◆ Exercise passage ◆
◇ ◇ ◇ ◇ ◇

Rifampin-loaded Mesoporous Silica Nanoparticles Improved Physical and Mechanical Properties and Biological Response of Acrylic Bone Cement.

Abstract

Background: Acrylic bone cement, which is used to fix implants in the knee and hip, is prone to contamination with various types of infections. Adding small amounts of different antibiotics to the cement can help prevent and treat infections. Rifampin antibiotic has been added to bone cement to create an appropriate antimicrobial response in the treatment of resistant coagulase-negative staphylococci (CoNS) biofilms, but there are some challenges such as reducing mechanical properties and prolonging the setting time of the cement. Loading the antibiotic in the nanoparticle could eliminate these challenges.

Methods: In this study, rifampin-loaded mesoporous silica nanoparticles (MSNs) were added to bone cement, and the polymerization components, mechanical properties, drug release, antibacterial activity, and cellular response were investigated and compared with commercial pure cement and the cement containing free rifampin.

Results: Loading rifampin into MSN improved compressive strength by 57.52%. Cement containing rifampin loaded into MSN showed remarkable success in antibacterial activity. The growth inhibition zone created by it in the culture medium of Staphylococcus aureus and CoNS was 15.44% and 11.8% greater, respectively, than in the cement containing free rifampin. In other words, according to the results of spectrophotometric analysis of cement samples over 5 weeks, MSNs caused a 33.2 ± 0.21-fold increase in rifampin washout from the cement. Cellular examination of the cement containing rifampin loaded into MSN compared to commercial pure cement showed an acceptable level of cell viability.

Conclusion: Rifampin loading in MSN limited the reduction of cement strength. It also improved the drug release pattern and prevented antibiotic resistance.

◇ ◇ ◇ ◇ ◇

◆ Dataset excerpts ◆

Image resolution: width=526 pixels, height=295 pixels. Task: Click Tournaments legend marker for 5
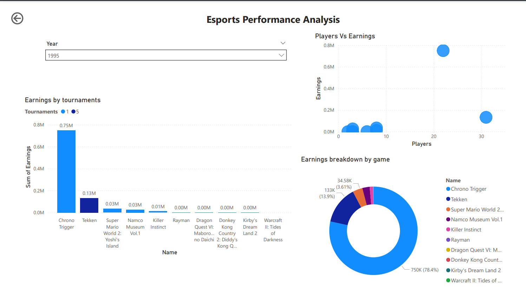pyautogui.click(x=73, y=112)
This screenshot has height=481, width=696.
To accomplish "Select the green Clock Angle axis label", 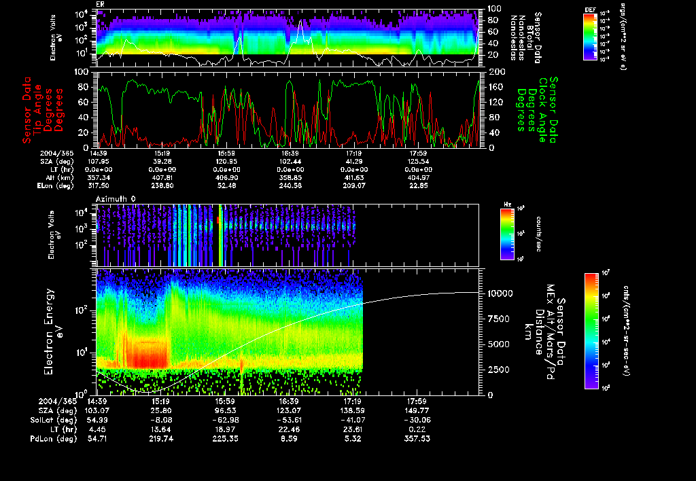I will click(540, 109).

◇ ◇ ◇ ◇ ◇

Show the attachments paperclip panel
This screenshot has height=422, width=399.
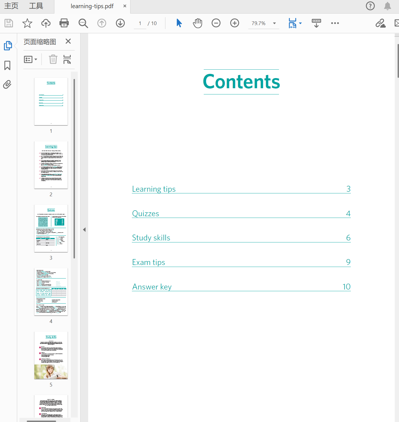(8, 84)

◇ ◇ ◇ ◇ ◇

◆ Problems to work on ◆
**a)** According to the abstract, why was rifampin loaded into nanoparticles instead of being added to the bone cement on its own? Answer in one to three sentences.
**b)** Answer these questions from the abstract:
(i) In which joints is acrylic bone cement used to fix implants?
(ii) By what percentage did loading rifampin into MSN improve compressive strength?
(iii) Over how many weeks were the cement samples checked by spectrophotometric analysis?
**c)** Write out the abstract from "Results: Loading rifampin" to "prevented antibiotic resistance.", swapping "compressive strength" for "bending strength".

◆ Task solutions ◆
**a)** Adding rifampin to bone cement weakens the cement's mechanical properties and makes it take longer to set. Loading the antibiotic into a nanoparticle could get rid of these problems.

**b)**
(i) The knee and hip.
(ii) 57.52%.
(iii) 5 weeks.

**c)**
Results: Loading rifampin into MSN improved bending strength by 57.52%. Cement containing rifampin loaded into MSN showed remarkable success in antibacterial activity. The growth inhibition zone created by it in the culture medium of Staphylococcus aureus and CoNS was 15.44% and 11.8% greater, respectively, than in the cement containing free rifampin. In other words, according to the results of spectrophotometric analysis of cement samples over 5 weeks, MSNs caused a 33.2 ± 0.21-fold increase in rifampin washout from the cement. Cellular examination of the cement containing rifampin loaded into MSN compared to commercial pure cement showed an acceptable level of cell viability.

Conclusion: Rifampin loading in MSN limited the reduction of cement strength. It also improved the drug release pattern and prevented antibiotic resistance.